───── INFORMATION GIVEN

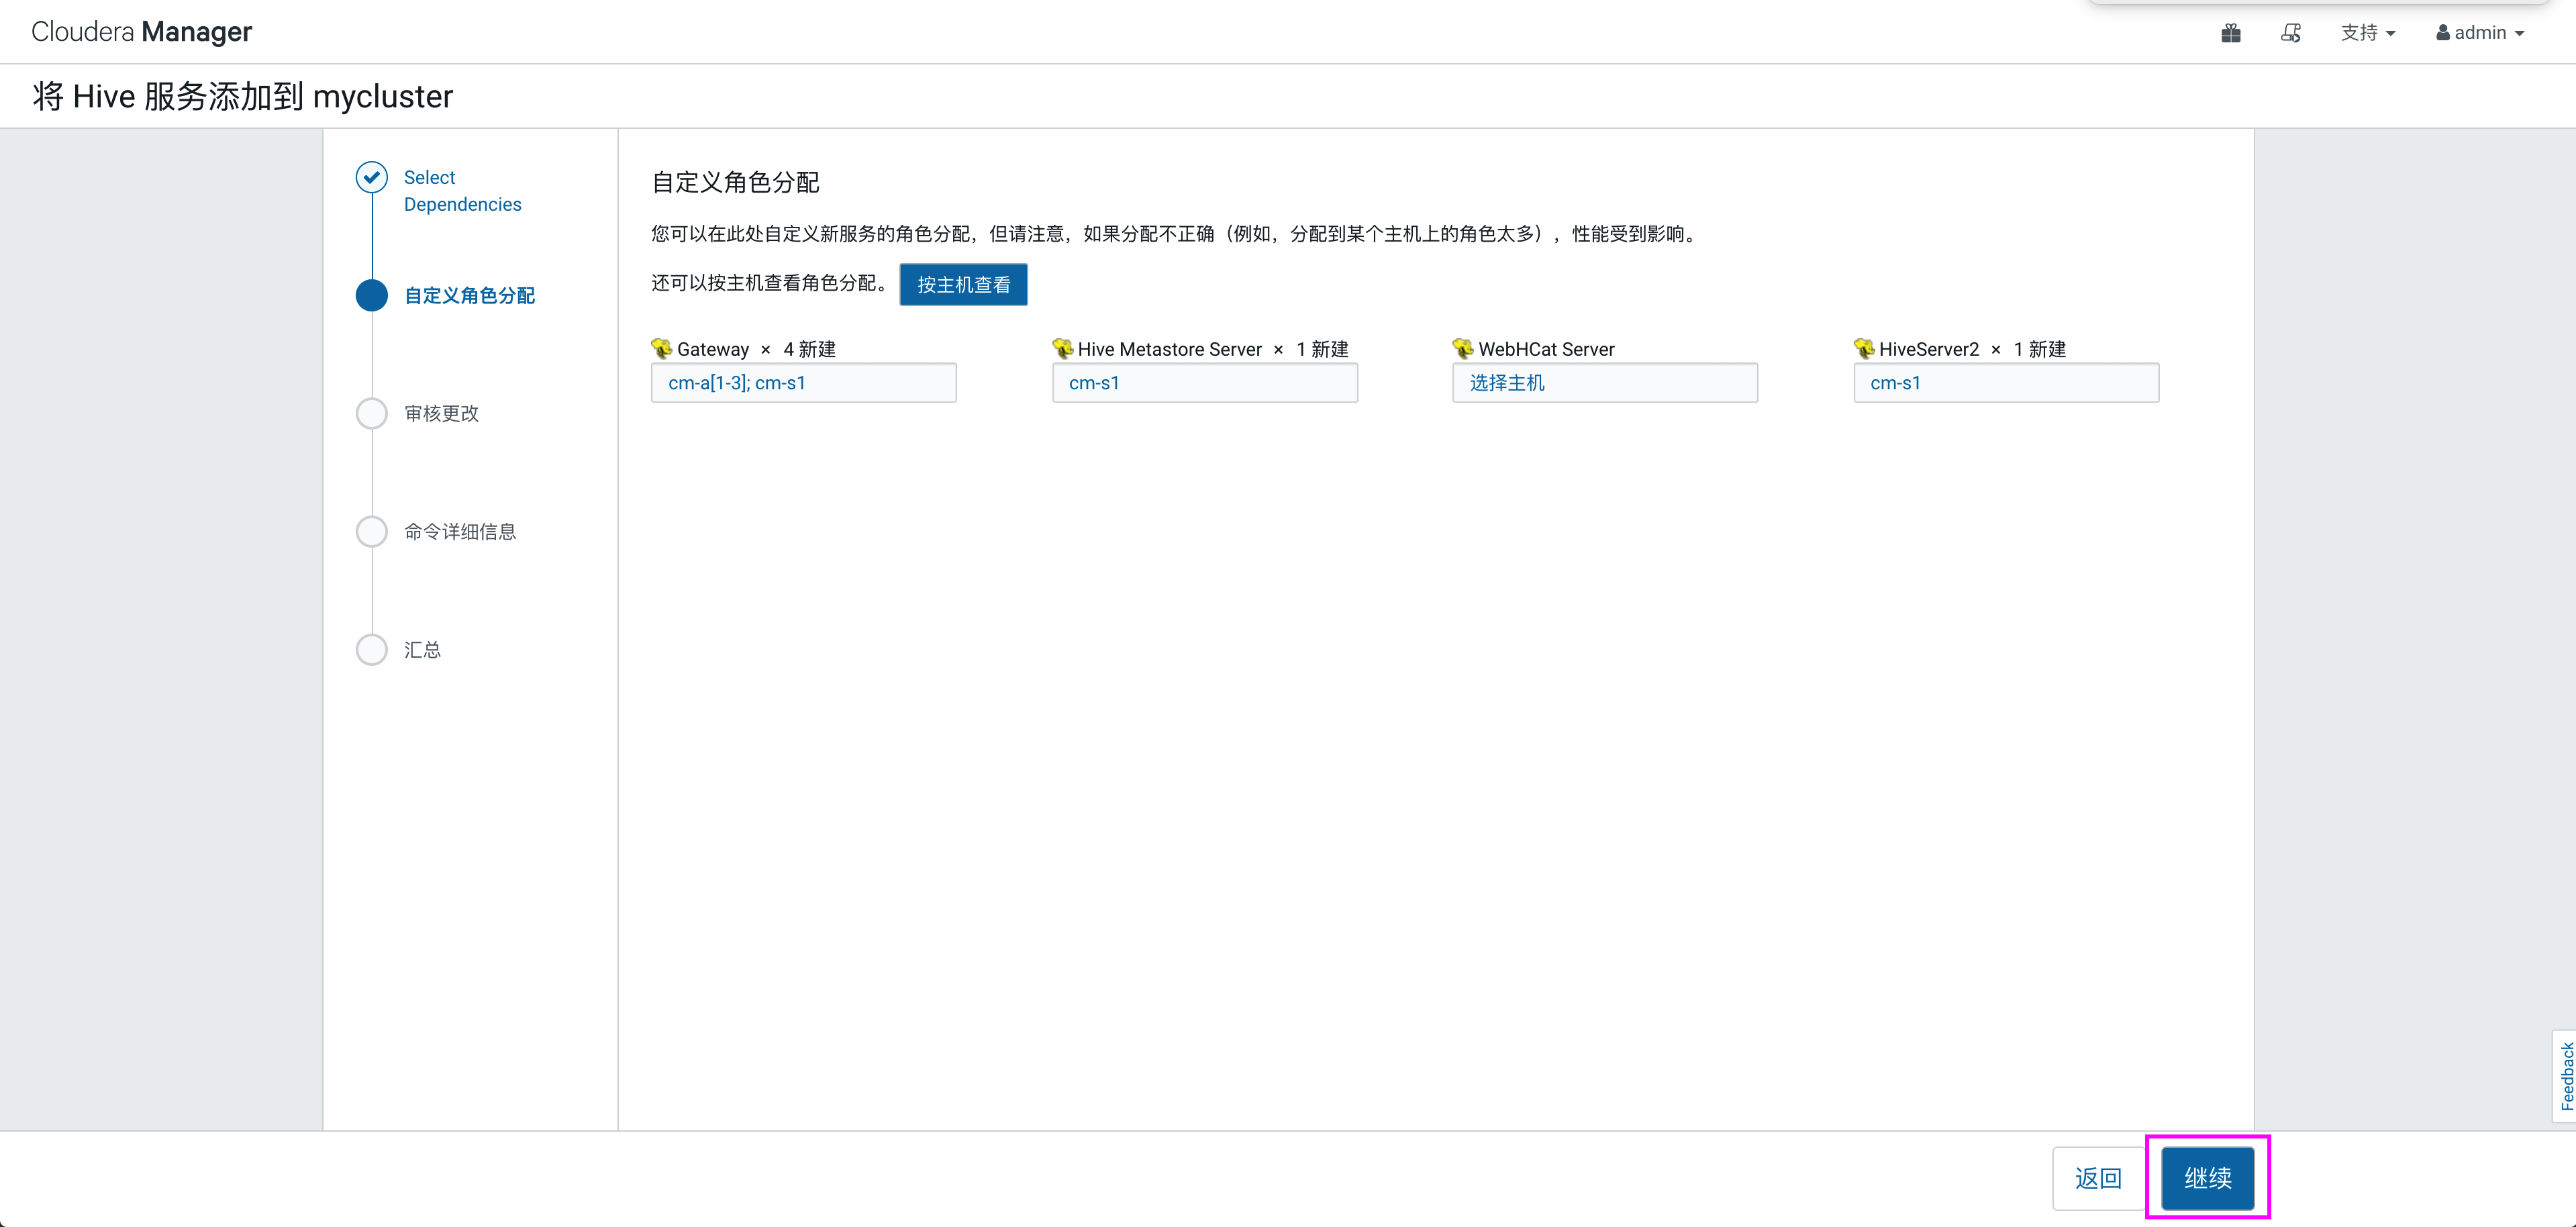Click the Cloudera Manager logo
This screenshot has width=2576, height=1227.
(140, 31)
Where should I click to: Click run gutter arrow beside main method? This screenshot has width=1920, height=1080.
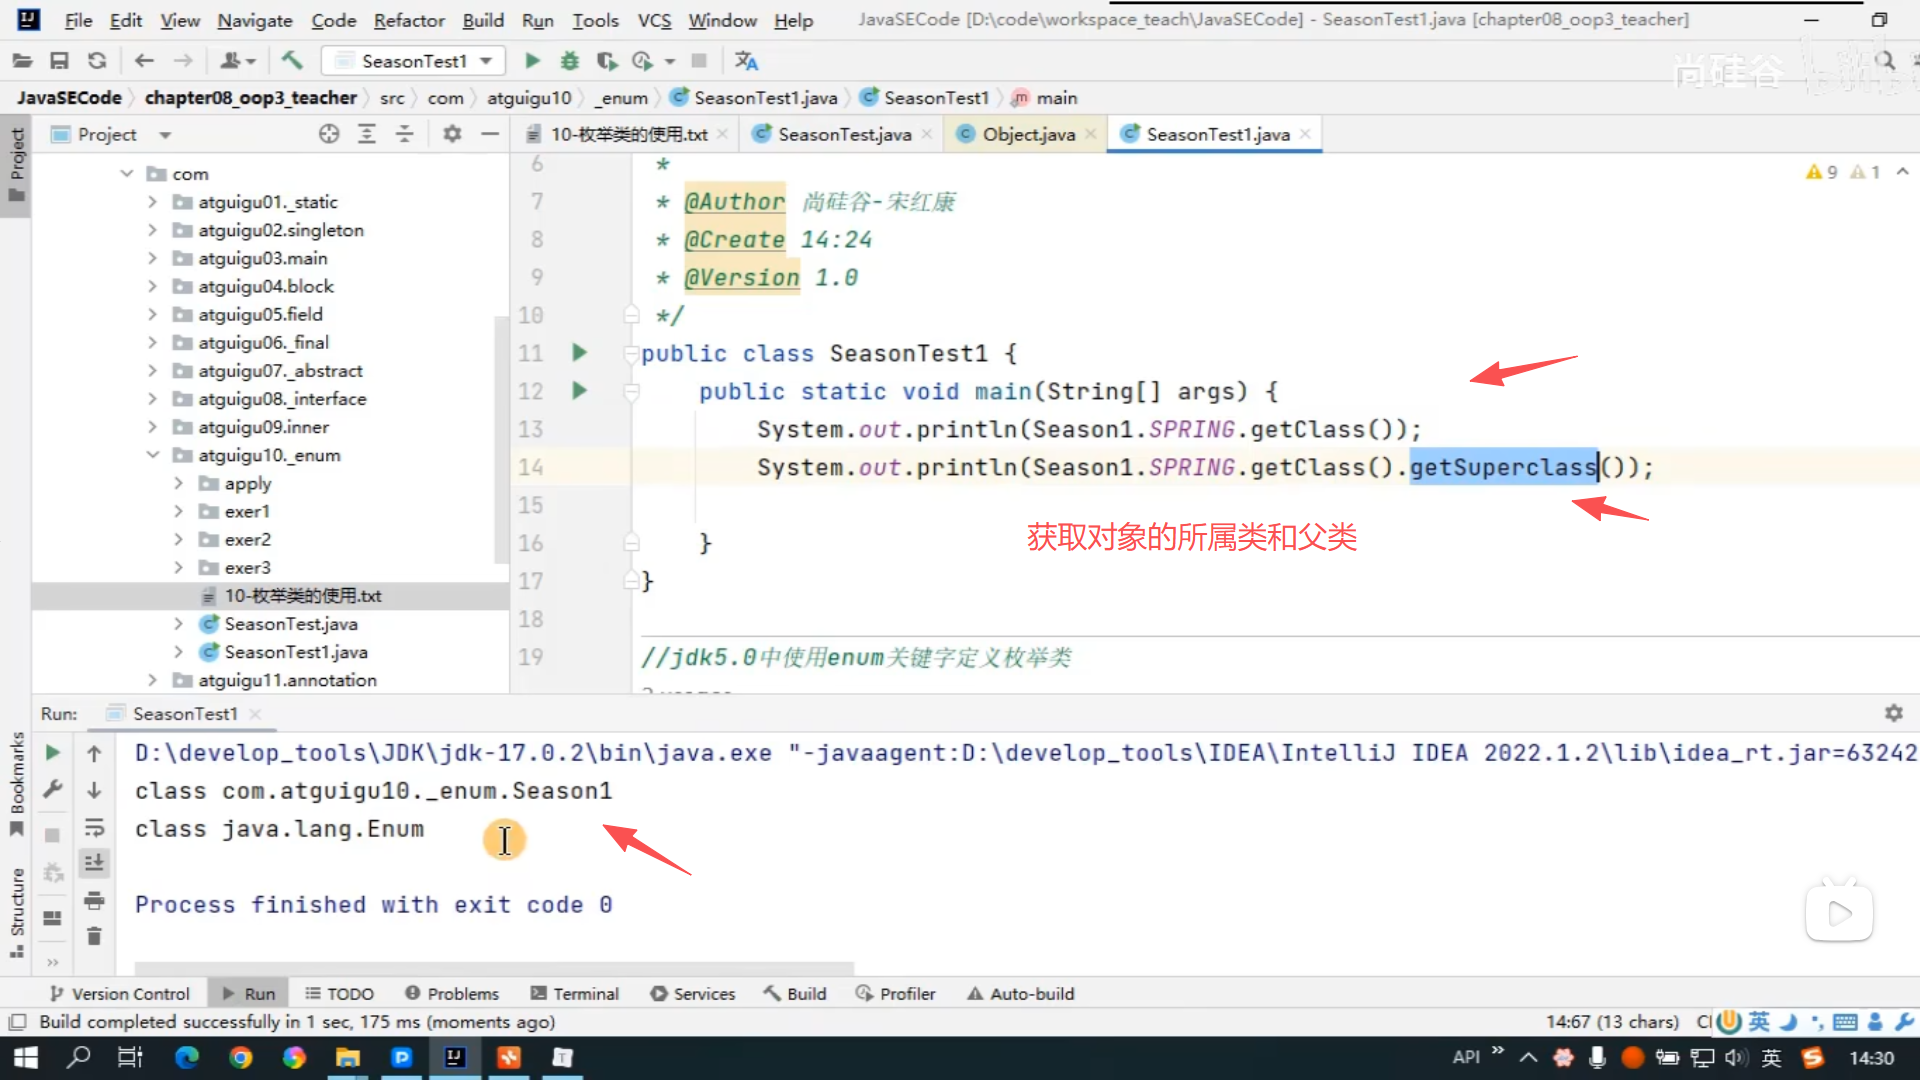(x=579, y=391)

──────────

TASK REQUIREMENTS:
Please return exactly the lines from the one containing "Where should I" through the end of the material above, both ends included, but not the pictures.

REPLY:
Where should I click to: Click run gutter arrow beside main method? This screenshot has width=1920, height=1080.
(x=579, y=391)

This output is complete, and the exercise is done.